The scheme’s flaws have been well chronicled. It’s regressive, rewarding the well-to-do at the expense of the less fortunate. It’s grossly unfair to those who repaid what they borrowed or never went to college. It’s grotesquely expensive, adding hundreds of billions to a federal debt that already threatens our safety-net programs and national security. Like so much of what government does, it’s iatrogenic, inflating college costs as schools continue to pocket the subsidies Uncle Sam showers on them. And it’s profanely contemptuous of the Constitution, which authorizes only Congress to spend money.

When the federal government took over the loan program in 2010, President Obama claimed it would turn a profit of $68 billion and that “we are finally undertaking meaningful reform in our higher education system.” Credit where due: a dead loss of hundreds of billions of dollars and tuition costs that continued to soar can fairly be described as “meaningful.”

There are, and long have been, better ways. Colleges should always have been at some risk for any non-repayments by graduates. One can view such defaults as a breach of warranty, as degrees could be thought to imply that their bearers were prepared to be productive citizens, with the market value and personal character to live up to their freely chosen obligations.

Even a modest percentage of shared liability for non-repayments would have significantly affected schools’ behavior. The financial exposure and potential embarrassment would have driven material changes in the rigor of teaching and the amounts they charged and encouraged students to borrow. Such a system would have amounted to a fair request that institutions stand behind their product.

Of course, much of this unpaid debt would never have been accrued if colleges hadn’t raised their prices at the highest rates of any category in the economy. Thanks to the subsidy gusher, that was easy to do. But it wasn’t right or necessary.

I have been asked countless times about Purdue’s record of holding tuition and fees flat since 2012 while lowering room, board and book costs. It is less expensive to attend our university, in nominal dollars and for all students, in-state or out, than it was a decade ago.

I’d like to claim that this was a triumph of managerial brilliance, but I can’t. We simply asked ourselves each year, “Can we solve the equation for zero?”—meaning what would it take to avoid a fee increase? Placing top priority on containing student costs has driven lower ratios of administrators to faculty, less gold-plating on new buildings, modernized and consumer-driven health plans, and other simple changes. Meanwhile, not coincidentally, enrollment and revenues have surged.

Ten years on, more than 60% of our students graduate debt-free.

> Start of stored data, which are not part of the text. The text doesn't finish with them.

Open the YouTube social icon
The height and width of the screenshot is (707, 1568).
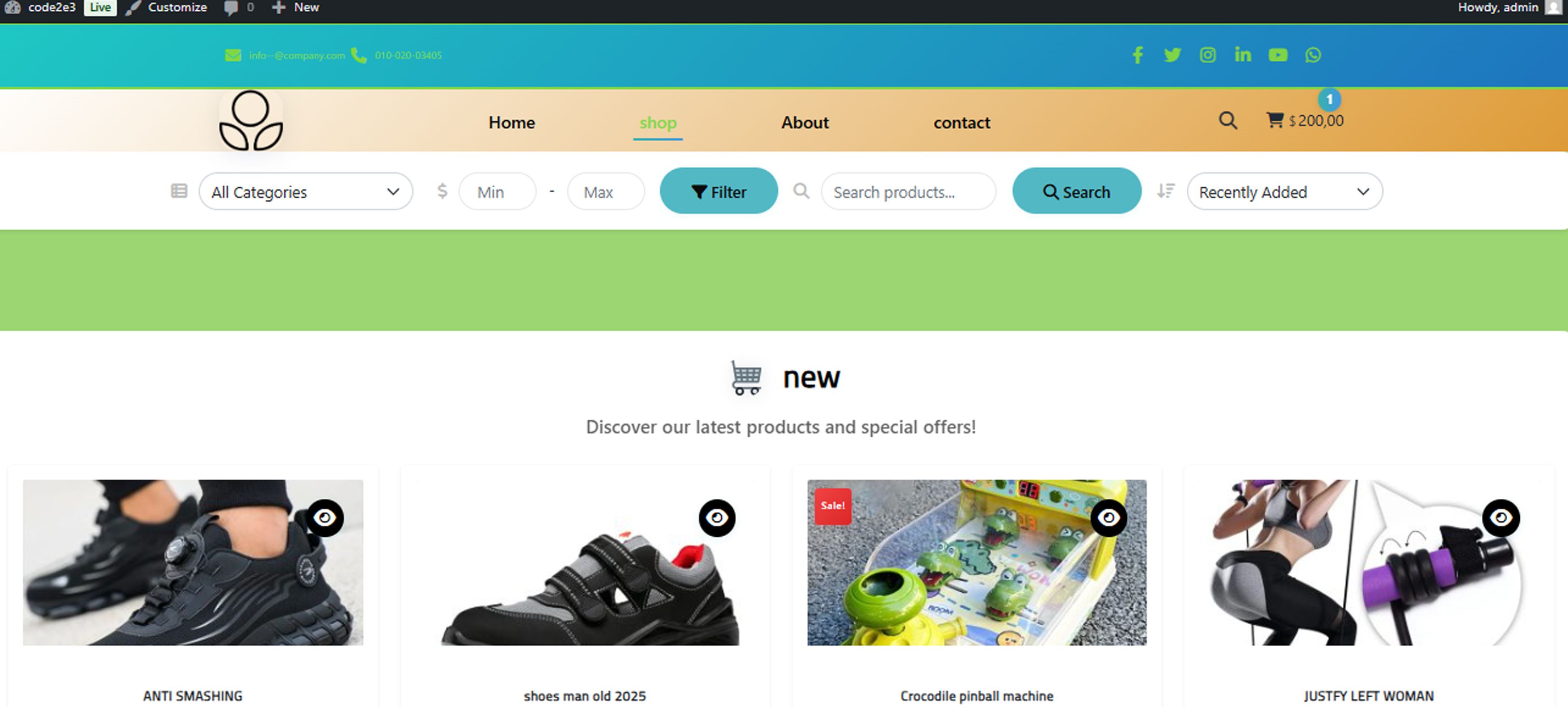click(1277, 55)
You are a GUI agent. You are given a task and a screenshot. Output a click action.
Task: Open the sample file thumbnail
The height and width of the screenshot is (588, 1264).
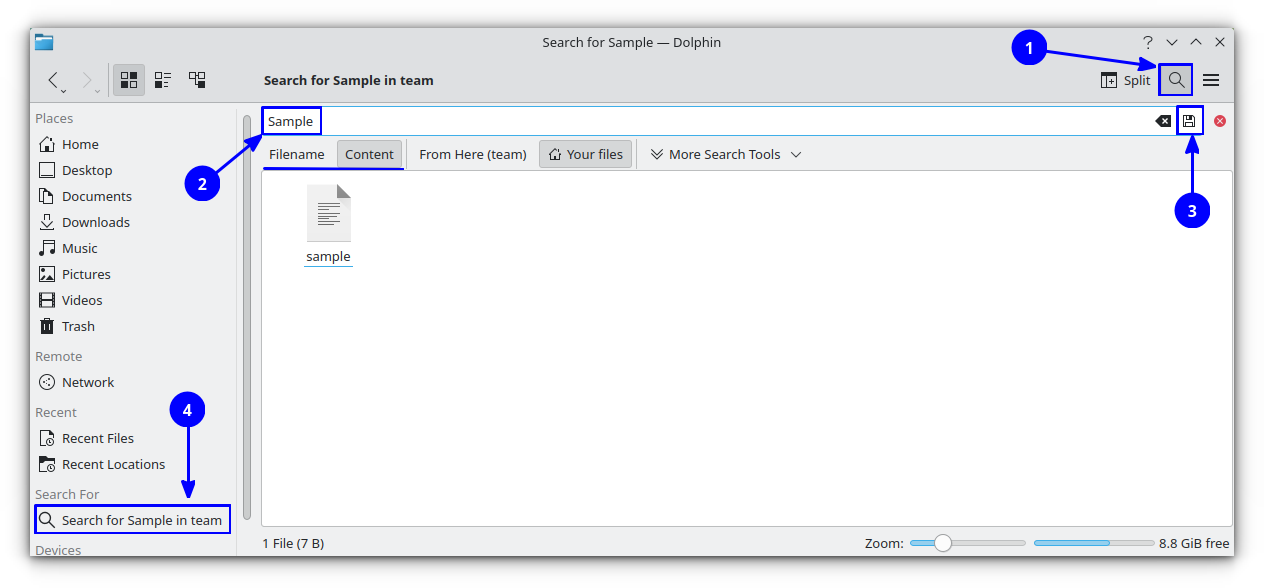pos(328,213)
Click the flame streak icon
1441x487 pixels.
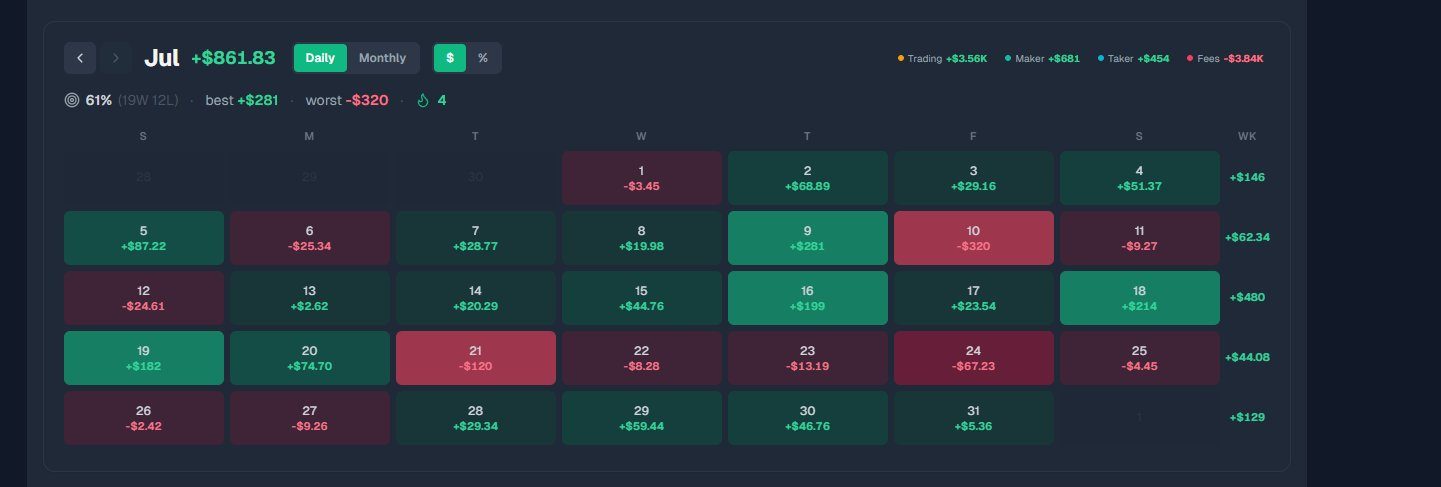(423, 100)
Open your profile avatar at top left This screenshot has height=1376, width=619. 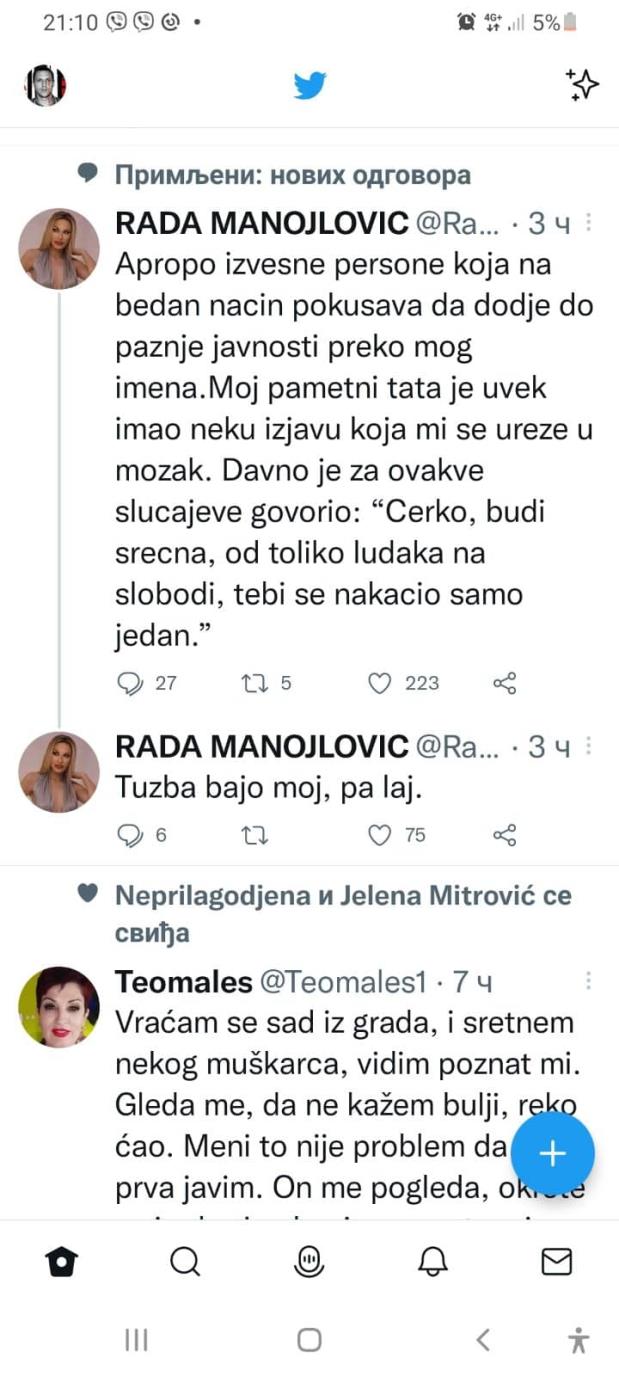[45, 86]
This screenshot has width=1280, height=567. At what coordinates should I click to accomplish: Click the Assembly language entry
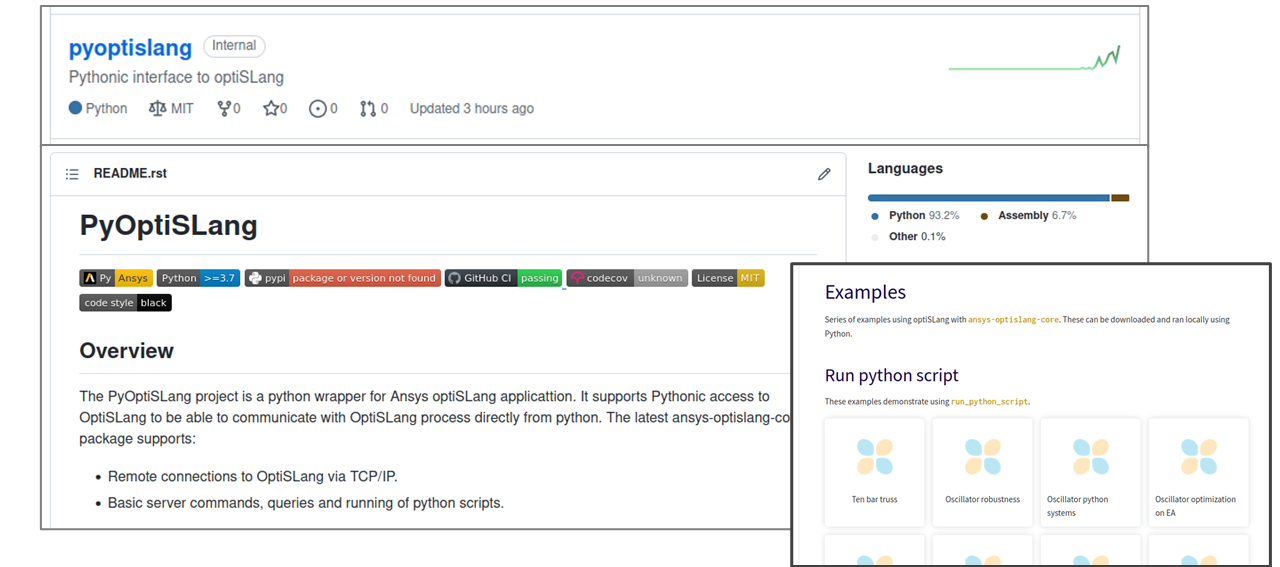click(1022, 215)
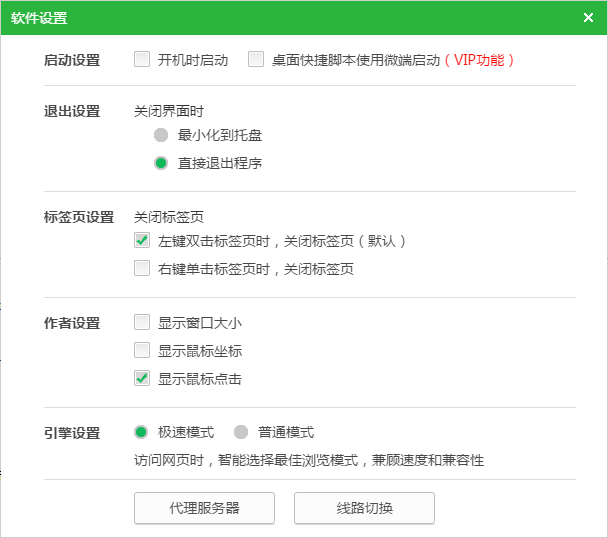Enable 开机时启动 checkbox
608x538 pixels.
click(142, 60)
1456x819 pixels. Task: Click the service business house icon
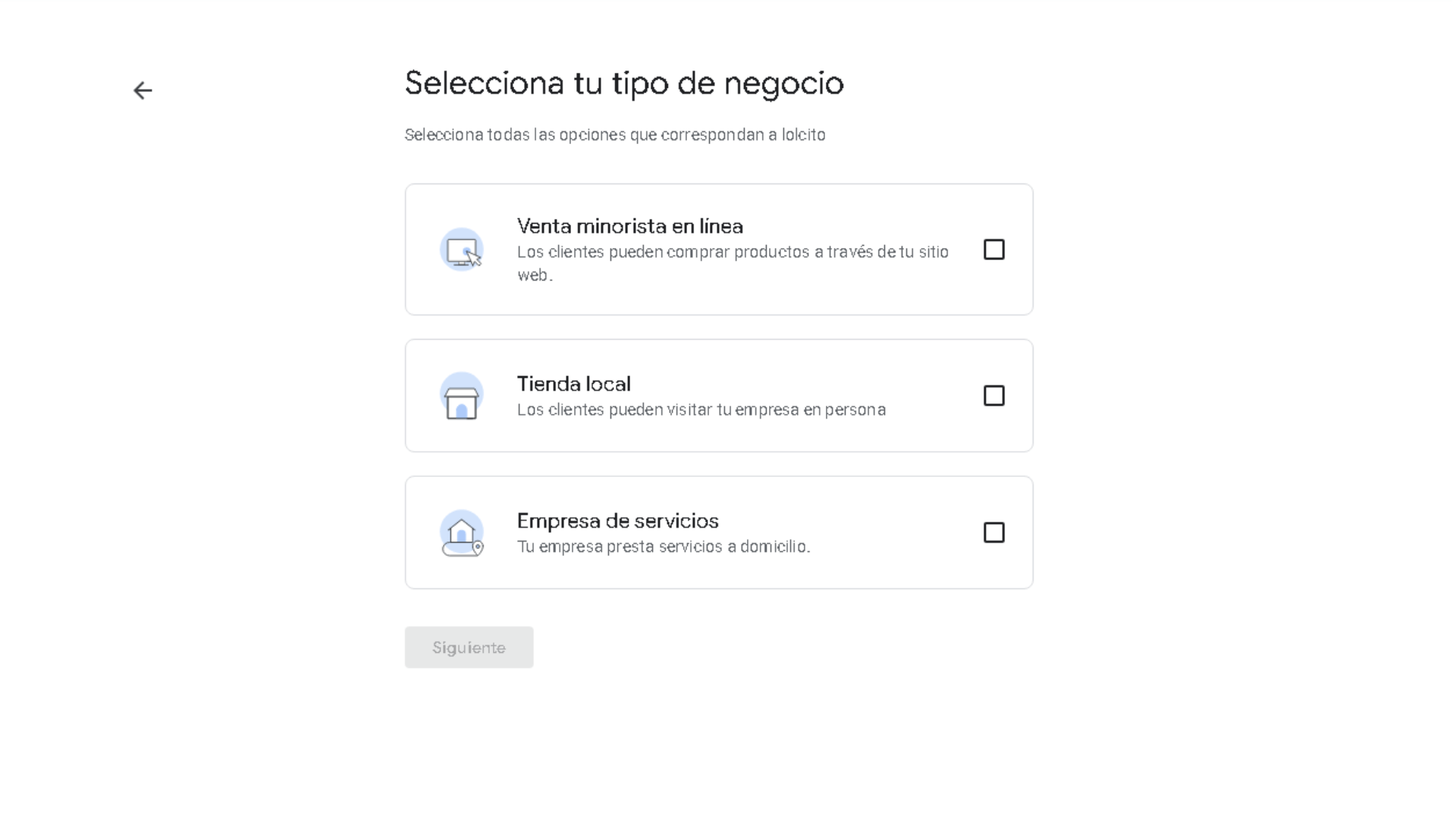point(462,533)
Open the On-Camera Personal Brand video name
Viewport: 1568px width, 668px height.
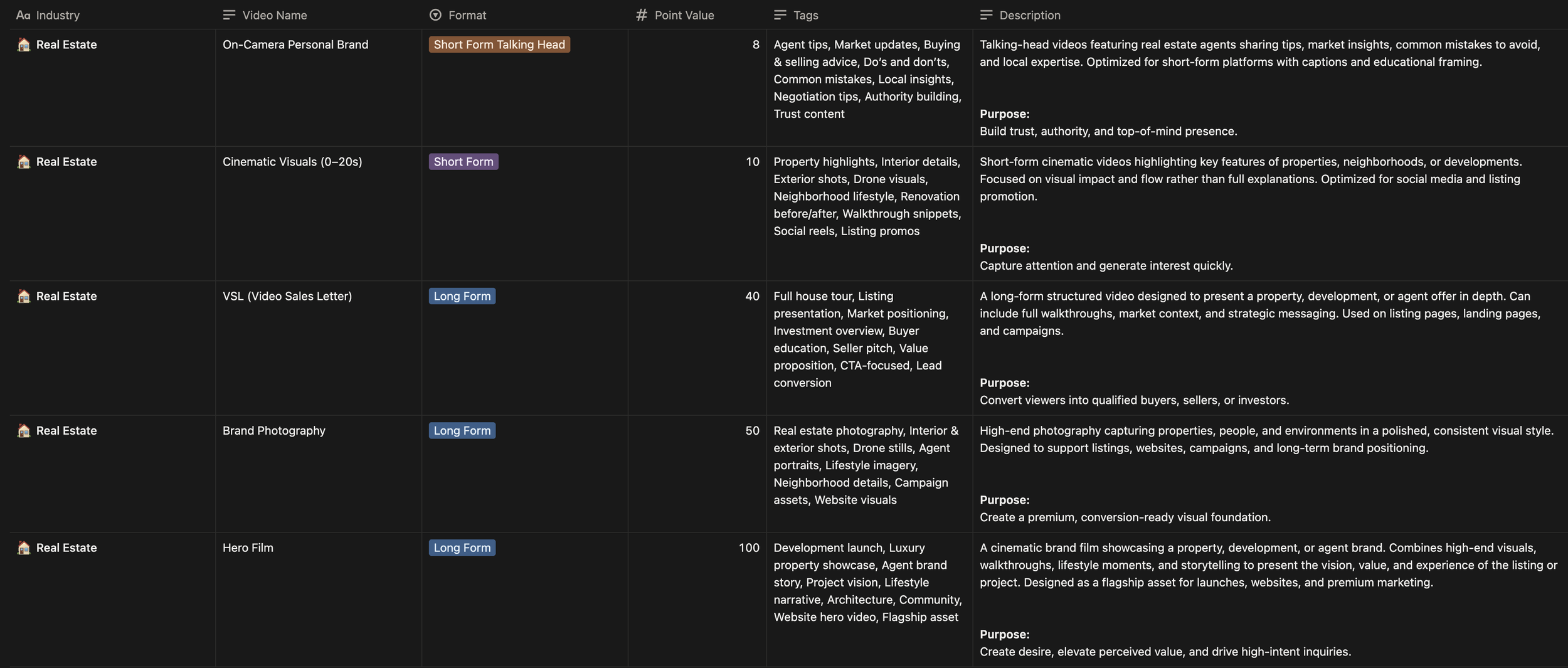295,45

Debt per student has been cut in half, to just over $3,000. Had Purdue raised tuition at the national average, students’ families would have sent us more than $1 billion more than they have.

Along with marketable knowledge and skills, Purdue aspires to foster character in its students. Watching each year as more than 99% of our graduates honor their student-debt obligations, we take pride in them. But I’m uncertain what to say to them as they see their less-responsible contemporaries bailed out—with, adding insult to injury, a portion of the tab handed to them as taxpayers.

When, not if, our national debt forces a traumatic reckoning, asset sales will likely be part of the emergency plan to preserve safety-net payments and some vestige of discretionary government. Along with surplus federal land and structures, it will make sense to sell whatever remains of the student-loan portfolio. That will be a fitting end to a bankrupt lending system born of bankrupt policy choices.

Mr. Daniels is president of Purdue University. He served as governor of Indiana, 2005-13.